What needs to be done =
Rewrite the records starting at the line that has "The height and width of the screenshot is (768, 1366)." and stopping after the line that has "pyautogui.click(x=1251, y=267)", replacing "Where should I click to" with "Where would I click to" and leaving everything else unchanged.

Information supplied =
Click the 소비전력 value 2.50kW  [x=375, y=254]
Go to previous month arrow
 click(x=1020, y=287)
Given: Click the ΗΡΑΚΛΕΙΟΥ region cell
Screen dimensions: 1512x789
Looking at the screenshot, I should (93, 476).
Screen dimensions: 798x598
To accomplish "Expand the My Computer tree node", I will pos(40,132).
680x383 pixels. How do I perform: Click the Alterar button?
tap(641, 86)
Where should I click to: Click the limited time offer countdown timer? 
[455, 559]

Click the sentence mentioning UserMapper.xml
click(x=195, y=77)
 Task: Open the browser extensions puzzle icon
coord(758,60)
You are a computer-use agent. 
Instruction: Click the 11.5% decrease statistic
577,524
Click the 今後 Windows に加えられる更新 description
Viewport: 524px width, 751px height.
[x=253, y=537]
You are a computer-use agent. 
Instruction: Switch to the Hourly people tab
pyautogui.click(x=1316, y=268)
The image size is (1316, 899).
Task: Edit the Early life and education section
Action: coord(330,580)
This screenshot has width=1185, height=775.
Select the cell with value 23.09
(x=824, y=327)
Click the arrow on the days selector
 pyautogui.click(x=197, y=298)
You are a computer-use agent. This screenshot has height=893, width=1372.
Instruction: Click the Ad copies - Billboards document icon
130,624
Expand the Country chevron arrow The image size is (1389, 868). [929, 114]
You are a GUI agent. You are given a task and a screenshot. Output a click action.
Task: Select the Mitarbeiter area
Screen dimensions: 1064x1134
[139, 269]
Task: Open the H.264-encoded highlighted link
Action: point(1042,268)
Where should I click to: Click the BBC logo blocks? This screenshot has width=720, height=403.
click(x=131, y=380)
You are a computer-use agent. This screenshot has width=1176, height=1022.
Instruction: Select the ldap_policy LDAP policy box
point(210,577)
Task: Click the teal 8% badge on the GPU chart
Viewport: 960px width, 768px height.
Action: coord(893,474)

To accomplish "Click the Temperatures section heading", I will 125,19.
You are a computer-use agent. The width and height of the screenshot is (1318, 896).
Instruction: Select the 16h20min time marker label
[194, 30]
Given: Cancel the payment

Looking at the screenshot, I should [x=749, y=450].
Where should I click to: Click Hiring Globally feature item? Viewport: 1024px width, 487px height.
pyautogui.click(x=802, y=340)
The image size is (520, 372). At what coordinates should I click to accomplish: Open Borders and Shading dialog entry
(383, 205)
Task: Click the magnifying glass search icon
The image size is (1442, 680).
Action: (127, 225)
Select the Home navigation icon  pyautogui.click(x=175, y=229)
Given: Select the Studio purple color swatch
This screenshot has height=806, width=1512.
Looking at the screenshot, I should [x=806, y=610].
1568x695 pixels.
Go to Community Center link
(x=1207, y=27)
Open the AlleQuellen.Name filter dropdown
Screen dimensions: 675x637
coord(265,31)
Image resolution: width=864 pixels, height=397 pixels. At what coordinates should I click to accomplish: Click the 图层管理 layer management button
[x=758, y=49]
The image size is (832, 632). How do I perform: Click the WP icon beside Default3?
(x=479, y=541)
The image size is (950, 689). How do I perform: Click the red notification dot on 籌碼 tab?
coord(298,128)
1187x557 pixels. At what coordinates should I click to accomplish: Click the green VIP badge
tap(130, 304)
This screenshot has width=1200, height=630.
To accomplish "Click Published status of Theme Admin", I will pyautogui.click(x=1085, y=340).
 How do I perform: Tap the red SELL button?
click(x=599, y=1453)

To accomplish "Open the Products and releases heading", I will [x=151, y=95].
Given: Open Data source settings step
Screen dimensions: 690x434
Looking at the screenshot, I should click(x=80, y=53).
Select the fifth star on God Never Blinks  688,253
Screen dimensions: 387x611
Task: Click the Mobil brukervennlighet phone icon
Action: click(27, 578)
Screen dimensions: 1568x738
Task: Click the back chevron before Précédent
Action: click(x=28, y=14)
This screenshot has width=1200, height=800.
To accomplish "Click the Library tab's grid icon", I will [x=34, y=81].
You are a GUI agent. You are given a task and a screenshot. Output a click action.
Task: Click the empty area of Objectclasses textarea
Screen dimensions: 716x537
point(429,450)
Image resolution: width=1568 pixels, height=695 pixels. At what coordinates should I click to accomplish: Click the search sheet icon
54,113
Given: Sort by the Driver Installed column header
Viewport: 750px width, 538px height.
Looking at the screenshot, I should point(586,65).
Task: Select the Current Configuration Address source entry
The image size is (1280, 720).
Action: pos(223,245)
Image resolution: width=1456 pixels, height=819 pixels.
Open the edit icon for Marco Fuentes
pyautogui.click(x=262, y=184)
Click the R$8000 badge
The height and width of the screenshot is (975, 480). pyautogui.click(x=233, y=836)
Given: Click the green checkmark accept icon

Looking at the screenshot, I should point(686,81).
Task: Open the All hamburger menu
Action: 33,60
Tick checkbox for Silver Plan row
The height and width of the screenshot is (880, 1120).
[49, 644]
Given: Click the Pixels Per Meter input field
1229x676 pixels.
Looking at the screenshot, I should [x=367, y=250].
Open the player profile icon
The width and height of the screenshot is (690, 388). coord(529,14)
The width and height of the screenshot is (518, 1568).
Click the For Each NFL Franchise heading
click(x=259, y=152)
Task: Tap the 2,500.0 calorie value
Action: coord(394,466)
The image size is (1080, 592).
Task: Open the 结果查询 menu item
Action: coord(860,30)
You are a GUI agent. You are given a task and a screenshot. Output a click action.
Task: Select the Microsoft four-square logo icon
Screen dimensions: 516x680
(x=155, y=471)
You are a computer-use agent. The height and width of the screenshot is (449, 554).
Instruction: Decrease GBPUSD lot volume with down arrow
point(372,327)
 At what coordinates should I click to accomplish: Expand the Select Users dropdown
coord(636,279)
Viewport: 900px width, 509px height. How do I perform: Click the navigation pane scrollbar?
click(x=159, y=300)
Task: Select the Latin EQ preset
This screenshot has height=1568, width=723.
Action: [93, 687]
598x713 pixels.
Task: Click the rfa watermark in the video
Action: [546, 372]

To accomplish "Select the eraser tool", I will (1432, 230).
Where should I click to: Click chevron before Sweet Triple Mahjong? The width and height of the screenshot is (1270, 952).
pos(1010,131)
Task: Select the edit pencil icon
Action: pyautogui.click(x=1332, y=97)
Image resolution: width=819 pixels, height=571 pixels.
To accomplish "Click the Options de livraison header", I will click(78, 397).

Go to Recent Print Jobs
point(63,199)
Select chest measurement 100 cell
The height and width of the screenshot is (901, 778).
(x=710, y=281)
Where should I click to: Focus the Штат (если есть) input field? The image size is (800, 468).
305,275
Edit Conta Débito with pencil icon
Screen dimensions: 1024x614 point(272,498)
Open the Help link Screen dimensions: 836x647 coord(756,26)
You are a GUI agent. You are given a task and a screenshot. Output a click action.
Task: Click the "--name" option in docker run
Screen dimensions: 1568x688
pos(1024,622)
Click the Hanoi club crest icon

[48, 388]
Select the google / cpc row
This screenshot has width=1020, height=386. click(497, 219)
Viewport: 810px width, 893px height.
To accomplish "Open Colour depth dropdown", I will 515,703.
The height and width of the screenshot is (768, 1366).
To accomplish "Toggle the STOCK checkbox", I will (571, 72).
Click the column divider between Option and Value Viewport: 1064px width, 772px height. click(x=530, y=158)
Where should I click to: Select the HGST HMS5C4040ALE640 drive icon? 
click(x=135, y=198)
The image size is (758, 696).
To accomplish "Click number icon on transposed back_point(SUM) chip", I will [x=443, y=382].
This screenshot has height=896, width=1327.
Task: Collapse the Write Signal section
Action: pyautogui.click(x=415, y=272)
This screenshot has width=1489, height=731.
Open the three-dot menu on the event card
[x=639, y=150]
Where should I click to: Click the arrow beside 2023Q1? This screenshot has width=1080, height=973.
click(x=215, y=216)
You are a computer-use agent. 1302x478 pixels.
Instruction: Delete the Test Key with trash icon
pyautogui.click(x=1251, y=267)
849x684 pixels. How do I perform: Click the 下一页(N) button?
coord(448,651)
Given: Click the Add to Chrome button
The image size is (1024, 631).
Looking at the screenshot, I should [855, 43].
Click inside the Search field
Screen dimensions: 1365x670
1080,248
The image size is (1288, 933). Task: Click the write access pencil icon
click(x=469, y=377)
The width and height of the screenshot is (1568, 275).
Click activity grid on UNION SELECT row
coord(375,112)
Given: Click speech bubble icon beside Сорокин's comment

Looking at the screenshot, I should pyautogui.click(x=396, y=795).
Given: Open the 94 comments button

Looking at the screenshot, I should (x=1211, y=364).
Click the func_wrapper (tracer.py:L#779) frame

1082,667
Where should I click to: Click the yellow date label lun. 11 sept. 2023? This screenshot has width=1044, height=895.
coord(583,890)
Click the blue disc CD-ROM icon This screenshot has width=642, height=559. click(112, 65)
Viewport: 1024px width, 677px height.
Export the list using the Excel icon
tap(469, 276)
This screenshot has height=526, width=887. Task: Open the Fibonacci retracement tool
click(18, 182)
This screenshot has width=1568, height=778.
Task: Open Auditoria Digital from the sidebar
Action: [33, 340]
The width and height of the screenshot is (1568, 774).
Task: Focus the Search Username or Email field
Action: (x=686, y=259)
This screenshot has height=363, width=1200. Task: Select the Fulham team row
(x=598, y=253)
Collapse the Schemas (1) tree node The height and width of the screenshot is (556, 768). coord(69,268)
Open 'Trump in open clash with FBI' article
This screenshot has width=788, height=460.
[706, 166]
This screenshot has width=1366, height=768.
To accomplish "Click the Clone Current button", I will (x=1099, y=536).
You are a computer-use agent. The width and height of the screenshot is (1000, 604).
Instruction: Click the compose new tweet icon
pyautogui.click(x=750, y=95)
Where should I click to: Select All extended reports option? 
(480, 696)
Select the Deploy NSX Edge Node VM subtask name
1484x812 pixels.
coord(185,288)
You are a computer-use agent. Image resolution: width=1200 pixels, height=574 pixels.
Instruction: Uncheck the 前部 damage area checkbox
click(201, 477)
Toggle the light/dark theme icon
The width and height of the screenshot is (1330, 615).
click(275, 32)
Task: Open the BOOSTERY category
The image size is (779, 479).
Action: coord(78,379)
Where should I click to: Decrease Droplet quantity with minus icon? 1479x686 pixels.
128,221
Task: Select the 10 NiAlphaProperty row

Task output =
The height and width of the screenshot is (768, 1366).
To accomplish "Toggle the STOCK checkbox", I will (571, 72).
Click the column divider between Option and Value Viewport: 1064px width, 772px height. click(x=530, y=158)
Where would I click to: Select the HGST HMS5C4040ALE640 drive icon? 
click(x=135, y=198)
The image size is (758, 696).
To accomplish "Click number icon on transposed back_point(SUM) chip", I will [x=443, y=382].
This screenshot has height=896, width=1327.
Task: Collapse the Write Signal section
Action: pyautogui.click(x=415, y=272)
This screenshot has width=1489, height=731.
Open the three-dot menu on the event card
[x=639, y=150]
Where would I click to: Click the arrow beside 2023Q1? This screenshot has width=1080, height=973.
click(x=215, y=216)
You are a computer-use agent. 1302x478 pixels.
Instruction: Delete the Test Key with trash icon
pyautogui.click(x=1251, y=267)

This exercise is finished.